Chez lui, à Dudelange, Arsène Welter retrouve Angèle, son épouse, et ses deux filles Jil et Chris. Un foyer où l’on dort, mange et vit handball puisqu’elles y ont toutes joué. « Ma famille, je la voyais de temps en temps », confie le patriarche qui, après sa journée de bureau, enchaînait régulièrement avec des réunions du conseil d’administration de la fédération ou des rencontres de championnat qu’il supervisait en tant que délégué. « C’était un travailleur énorme, ne calculant jamais ses heures. » Quand le règlement de l’EHF le permettait encore, il embarquait parfois ses filles avec lui. À la Sparkassen-Arena de Kiel par exemple, où il faillit percuter Nikola Karabatic. « On voulait la même place. Finalement, on s’est arrangés. On s’est serrés un peu et on s’est garés l’un à côté de l’autre… »

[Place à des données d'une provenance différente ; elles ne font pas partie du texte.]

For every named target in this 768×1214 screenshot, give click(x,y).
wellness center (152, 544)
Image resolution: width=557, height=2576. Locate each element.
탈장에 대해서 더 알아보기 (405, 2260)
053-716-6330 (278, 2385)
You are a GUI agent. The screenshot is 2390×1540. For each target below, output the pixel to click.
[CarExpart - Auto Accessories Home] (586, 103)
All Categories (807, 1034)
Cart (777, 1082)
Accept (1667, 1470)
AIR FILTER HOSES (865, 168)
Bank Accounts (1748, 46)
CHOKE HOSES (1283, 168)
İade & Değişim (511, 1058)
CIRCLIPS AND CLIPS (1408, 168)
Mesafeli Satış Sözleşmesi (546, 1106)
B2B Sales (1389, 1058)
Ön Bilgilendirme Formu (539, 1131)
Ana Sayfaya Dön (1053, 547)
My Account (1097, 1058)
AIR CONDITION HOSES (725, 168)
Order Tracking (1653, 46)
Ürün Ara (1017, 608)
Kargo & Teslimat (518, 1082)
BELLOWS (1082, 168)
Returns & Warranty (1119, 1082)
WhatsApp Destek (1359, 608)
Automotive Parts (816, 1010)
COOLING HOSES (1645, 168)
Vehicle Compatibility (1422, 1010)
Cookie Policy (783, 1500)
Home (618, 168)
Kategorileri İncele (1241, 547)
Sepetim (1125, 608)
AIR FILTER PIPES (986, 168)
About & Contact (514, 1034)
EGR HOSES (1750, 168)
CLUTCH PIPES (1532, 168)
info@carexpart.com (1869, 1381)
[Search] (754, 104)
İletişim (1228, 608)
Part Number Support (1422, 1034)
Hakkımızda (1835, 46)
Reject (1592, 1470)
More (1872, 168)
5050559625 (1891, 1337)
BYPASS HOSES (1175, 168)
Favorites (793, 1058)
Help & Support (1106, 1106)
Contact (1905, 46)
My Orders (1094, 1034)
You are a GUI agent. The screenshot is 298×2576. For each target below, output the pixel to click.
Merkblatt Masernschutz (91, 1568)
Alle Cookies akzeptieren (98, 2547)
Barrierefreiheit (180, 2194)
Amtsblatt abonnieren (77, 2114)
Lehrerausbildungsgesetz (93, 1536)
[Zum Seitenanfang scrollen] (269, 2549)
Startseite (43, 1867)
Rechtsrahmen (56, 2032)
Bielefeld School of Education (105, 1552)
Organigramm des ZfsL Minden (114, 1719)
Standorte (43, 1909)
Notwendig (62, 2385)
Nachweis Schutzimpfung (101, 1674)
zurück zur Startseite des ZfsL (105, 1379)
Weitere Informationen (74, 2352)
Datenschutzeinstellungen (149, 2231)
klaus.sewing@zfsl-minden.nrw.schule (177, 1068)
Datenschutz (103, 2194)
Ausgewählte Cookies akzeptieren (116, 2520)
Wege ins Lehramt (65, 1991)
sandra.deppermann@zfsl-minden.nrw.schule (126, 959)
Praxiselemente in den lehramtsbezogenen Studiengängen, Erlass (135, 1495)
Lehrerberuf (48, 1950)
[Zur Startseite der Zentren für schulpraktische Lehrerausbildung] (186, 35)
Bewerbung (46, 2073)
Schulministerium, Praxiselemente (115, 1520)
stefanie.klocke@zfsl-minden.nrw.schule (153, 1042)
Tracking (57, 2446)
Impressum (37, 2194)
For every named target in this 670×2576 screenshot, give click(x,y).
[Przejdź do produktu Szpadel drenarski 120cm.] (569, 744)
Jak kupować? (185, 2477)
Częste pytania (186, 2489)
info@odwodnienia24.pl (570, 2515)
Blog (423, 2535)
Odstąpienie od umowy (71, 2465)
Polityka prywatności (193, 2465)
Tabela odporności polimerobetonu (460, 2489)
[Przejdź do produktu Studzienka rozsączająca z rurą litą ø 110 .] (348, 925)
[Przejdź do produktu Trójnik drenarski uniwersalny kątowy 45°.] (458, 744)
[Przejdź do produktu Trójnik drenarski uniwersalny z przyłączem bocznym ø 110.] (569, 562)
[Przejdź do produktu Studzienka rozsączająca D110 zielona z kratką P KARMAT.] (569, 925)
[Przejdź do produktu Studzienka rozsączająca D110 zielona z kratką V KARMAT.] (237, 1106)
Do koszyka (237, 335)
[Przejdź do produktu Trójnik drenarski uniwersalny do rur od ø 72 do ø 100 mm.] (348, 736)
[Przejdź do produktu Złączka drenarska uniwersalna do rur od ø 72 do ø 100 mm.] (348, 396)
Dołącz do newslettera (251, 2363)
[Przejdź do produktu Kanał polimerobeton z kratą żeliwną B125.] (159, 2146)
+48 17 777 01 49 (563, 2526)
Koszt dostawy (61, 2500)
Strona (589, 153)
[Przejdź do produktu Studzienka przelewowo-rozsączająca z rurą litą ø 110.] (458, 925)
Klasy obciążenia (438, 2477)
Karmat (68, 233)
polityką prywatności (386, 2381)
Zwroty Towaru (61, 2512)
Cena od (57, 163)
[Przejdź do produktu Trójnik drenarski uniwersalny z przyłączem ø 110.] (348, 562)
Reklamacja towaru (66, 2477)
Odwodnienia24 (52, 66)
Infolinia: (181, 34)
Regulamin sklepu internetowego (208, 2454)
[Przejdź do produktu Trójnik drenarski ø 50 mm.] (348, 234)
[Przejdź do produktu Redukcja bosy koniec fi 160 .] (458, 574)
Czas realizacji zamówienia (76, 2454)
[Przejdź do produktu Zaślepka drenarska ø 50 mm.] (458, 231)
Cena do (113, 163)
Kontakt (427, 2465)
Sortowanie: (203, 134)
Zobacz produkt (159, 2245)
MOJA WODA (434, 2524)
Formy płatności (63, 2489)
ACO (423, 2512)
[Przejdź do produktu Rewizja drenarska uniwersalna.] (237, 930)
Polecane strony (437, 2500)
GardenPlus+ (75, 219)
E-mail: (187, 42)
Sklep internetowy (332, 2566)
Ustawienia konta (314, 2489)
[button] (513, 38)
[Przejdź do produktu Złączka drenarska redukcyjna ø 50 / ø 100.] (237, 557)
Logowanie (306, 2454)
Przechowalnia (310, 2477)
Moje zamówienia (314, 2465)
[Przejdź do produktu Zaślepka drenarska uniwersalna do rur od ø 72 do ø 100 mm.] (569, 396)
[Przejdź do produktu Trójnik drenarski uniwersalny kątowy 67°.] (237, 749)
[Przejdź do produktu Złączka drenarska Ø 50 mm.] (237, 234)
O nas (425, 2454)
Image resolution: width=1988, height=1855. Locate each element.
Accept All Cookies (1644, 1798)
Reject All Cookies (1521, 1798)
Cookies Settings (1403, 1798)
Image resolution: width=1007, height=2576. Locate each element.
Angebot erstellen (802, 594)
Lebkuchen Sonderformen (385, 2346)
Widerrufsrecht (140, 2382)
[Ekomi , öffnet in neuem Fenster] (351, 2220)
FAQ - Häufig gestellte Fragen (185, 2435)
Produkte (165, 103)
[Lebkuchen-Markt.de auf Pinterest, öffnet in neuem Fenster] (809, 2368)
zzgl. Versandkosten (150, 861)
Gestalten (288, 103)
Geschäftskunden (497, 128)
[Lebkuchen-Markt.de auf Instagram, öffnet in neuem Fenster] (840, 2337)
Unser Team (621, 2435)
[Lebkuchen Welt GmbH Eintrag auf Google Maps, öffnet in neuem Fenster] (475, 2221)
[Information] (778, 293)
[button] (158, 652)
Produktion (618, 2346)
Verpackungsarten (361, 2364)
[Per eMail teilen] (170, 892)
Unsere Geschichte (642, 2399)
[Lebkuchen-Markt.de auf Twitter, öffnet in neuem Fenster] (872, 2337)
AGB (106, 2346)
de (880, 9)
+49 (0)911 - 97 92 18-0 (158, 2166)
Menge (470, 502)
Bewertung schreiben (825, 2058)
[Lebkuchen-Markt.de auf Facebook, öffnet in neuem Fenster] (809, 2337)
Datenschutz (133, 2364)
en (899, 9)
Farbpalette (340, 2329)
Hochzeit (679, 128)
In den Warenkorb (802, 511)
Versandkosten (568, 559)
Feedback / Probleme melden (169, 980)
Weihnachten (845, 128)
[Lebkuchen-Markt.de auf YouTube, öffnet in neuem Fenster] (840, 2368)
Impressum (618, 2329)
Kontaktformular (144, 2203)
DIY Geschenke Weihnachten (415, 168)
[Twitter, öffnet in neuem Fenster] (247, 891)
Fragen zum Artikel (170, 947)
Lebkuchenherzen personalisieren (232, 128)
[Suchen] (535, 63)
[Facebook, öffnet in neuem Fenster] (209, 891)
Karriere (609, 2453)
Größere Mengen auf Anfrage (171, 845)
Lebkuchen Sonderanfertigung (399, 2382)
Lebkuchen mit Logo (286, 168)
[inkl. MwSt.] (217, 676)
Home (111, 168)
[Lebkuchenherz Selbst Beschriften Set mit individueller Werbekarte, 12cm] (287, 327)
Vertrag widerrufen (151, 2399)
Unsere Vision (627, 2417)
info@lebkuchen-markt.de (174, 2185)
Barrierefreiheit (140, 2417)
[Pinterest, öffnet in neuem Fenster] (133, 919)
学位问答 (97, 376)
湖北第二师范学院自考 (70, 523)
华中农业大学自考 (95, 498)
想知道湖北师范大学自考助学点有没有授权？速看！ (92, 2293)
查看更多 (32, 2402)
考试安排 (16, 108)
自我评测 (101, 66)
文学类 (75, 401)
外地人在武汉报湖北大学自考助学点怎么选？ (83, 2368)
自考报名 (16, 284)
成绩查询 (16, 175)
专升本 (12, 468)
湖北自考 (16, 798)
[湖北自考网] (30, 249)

Au volant de sa Peugeot 308, Arsène peut passer de longues heures comme l’illustre ce road trip de 2 100 bornes effectué avec l’aînée afin de rallier l’appartement familial situé à Nerja, en Andalousie, plutôt que de prendre l’avion avec le reste de la troupe. « Ça reste un super souvenir », confie Jil, pressentie fut un temps pas si lointain comme son successeur au poste de secrétaire général.
« La question s’est posée , reconnaît le père, mais je n’avais pas envie de la voir dans cette position. » Comprendre : pas envie de la voir sous le feu des critiques et des coups plus ou moins bas. C’est que le blindage, chez les Welter, c’est lui qui le porte. Et puis, comme ça, il pourra faire ce à quoi tout retraité aspire : voyager. « Ma femme travaille chez Luxair, c’est plus facile », sourit cet amoureux des États-Unis qui rêve de les traverser d’est en ouest. En train. Pourquoi en train? « Je ne sais pas. Comme ça… »
Avant de se quitter, à la question de savoir ce qu’il compte faire désormais de ses journées, Arsène Welter ne surprend guère : «J’aimerais travailler pour un club à qui je pourrais faire profiter mon expérience…» Et rester ce qu’il est et a toujours été : un bénévole dans l’âme.